Have you ever wonder what is going through the patient’s mind when they say no as we approach them to ask for a history or to do physical examination? Some of them are obviously really sick; in that case just look back on the term empathy. But this is a real life situation of one of the patient I manage to get very close to in orange ward during my resit posting and this is what she requested me to share with everyone.
Praise to Allah The Almighty, Who had planned all the wonderful things in life in its many forms. Again, I say, resitting O&G could be the best thing ever as I manage to gain a lot of new information regarding the posting. Not only that the theory part of medicine was fed, but the PPD part was also filled with new experience. I manage to get close to one of the patient in orange ward. She was admitted due to cervical incompetence post cervical cerclage that apparently had loosened. She was diagnosed with threatened preterm labour. Because of this, she was one of those patients where the ward is their 2nd home as she was not allowed to go home and had to be on bed rest until delivery. After more than 2 weeks, they changed her bed (as always) and she was put together among all those patients who are also “at home” in the ward, usually the patient with placenta praevia.
Madam L was used to entertaining the students and answering questions when she was at her previous bed but when she moved to the other bed, the environment become different. We know that most patients with PP don’t usually entertain students as they had probably seen us more than 10 times a day. Therefore, entertaining students had become an abnormality to them. In fact, words are circulating around that apparently these students, or us students were meant to be forgotten. When Madam L routinely welcome students to take history, the other patient asked her “kenapa dilayan budak-budak tu, lain kali jangan dilayan…” what on earth?? Thus, madam L feels like she was caught in the middle between the students and her friends. So the ward really is a place like home to patients and they have neighbors around. Whatever is going around in the ward, the story is circulating around like what neighbours normally do when they are living in a functional society. I thought… this is something quite new to me. I think it’s normal to think that patients can get bored entertaining students, but to think that they are circulating around a stigma against us? I was quite sad, at the same time happy as I managed to gain this information. If I were to write a case report…..hah!its going to be way spicy (I like my reflective writing spicy)

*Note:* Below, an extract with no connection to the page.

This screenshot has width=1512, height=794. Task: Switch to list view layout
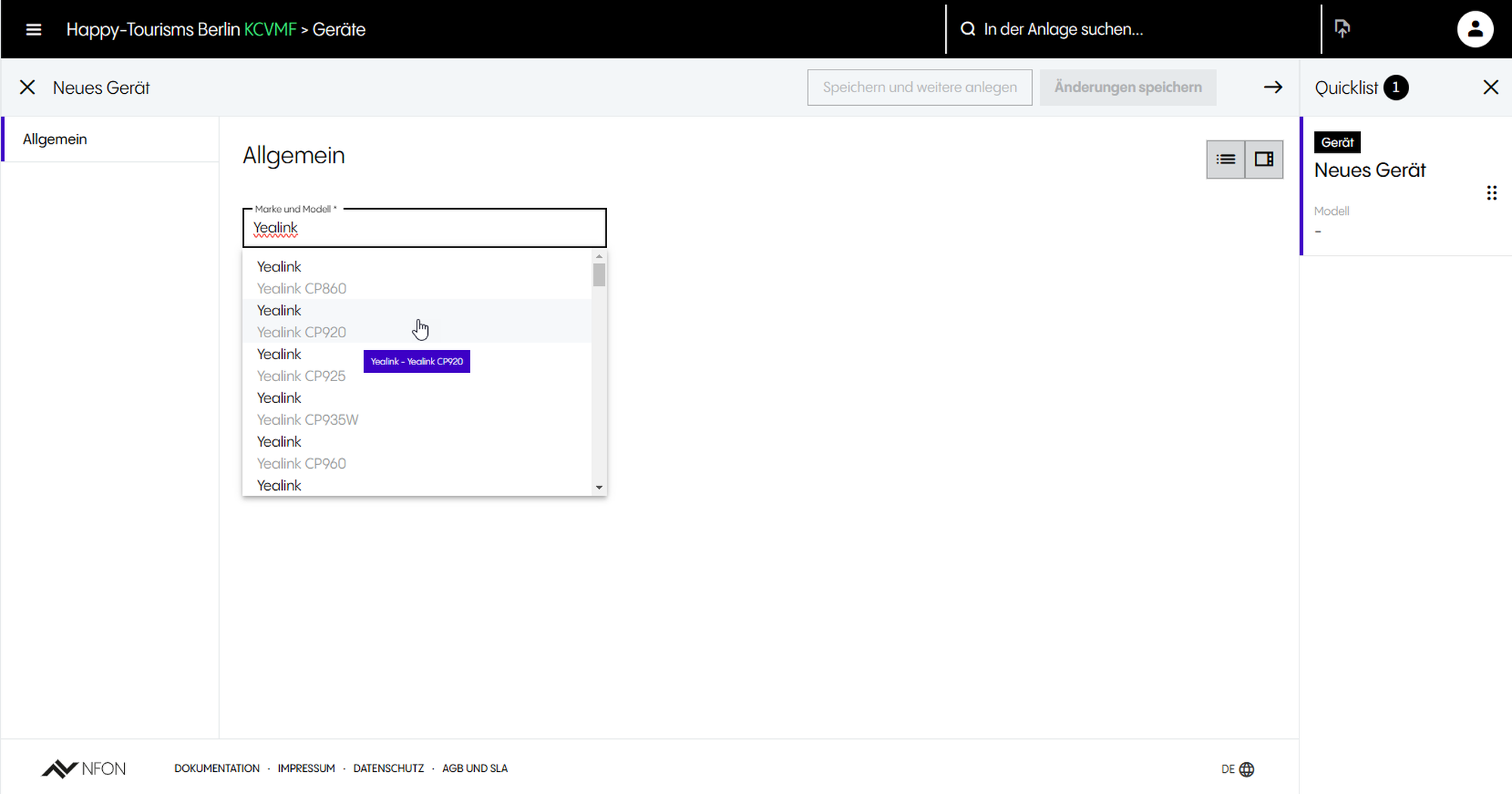1225,160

Luckily, I did not waste the chance to correct the stigma. In fact, not just to madam L, there are also some other patient that usually don’t like students especially guys to mingle with their tummies, asked the same question. Apparently, not all patients understand the function of us students the lowest being (and greatest in number) in the “ward pyramid”. Sure some make us feel like we are the parasites feeding on patient’s sympathy to gain something so that we can live today, but come on people, thou some of the lecturer like to condemn us and send us way down to rock bottom (the name of the lowest most darkest city in the cartoon spongebob squarepants), but believe me, we are much more than that. These are some of the points I told her
- We are medical students that will surely become doctors, without us there will be no doctors to treat our children and the future generations
- Your problem will be faced by us again in the near future, if we learn from you, and you let us learn a lot from your problems, it is the same like you are saving the patient in the future too. Take the credit.
- Even though there are guys, but don’t see them as guys, see them as doctors. Just as much as girls need to learn, they need to learn as much. Please give them support as they find it very hard to get the O&G patient’s consent
- We did not come just to ask question, palpate the stomach and go home empty handed, you, the patients are our best teachers and we learn a lot just from one patient
- When patients welcomed us, it will be our most beautiful day and we will be very very happy. Making others happy is very good for the soul
- We really need patient’s support, sometimes lecturers shouts at our faces, obviously we will be crushed if patient’s also turn away their faces to us
- Don't worry much about what other people want to say, if whatever we do for others makes us feel good then just continue doing it. Let Allah be the Judge of our doings
- Patient’s is our sun in this dark life of medicine, you make us happy, gives us hope, information, company and we are so grateful for that (well I did not exactly say this, but she get the point)
What can be done
This is what the patient suggested...
When patients are admitted, they will have sort of an orientation of the ward. During this time, they will be briefed regarding the do’s and the don’ts of the ward. Maybe entertaining student should be put under the do’s so that they will anticipate our presence. So anyone got a suggestion where should we raise this issues? (if we want to raise it that is)
The patient’s right to say no.
Of course don’t forget about this. All patients have their own rights. We don’t force the patient, but it is not us only that benefited from the patient, they also benefited from us. We need to make them see that and we also need to feel that in order to gain confidence to approach the patient.
As Mar suggested…
When approaching a patient makes it clear to them that we are students, learning to become doctors and we need their help in order to gain much knowledge (something like that). So what if our introduction is too long, if we can destroy the negative stigma against us, I say it’s definitely worth it.
Treat patient as a whole, become a better student so that we will become better doctors. UKM can produce many doctors that are intelligent, but how many of them are holistic doctors?? Lets us make it so that all of us are…
This article is made in hope that student-patient relationship will strengthen and students (especially to myself) will gain more confident to approach the patients.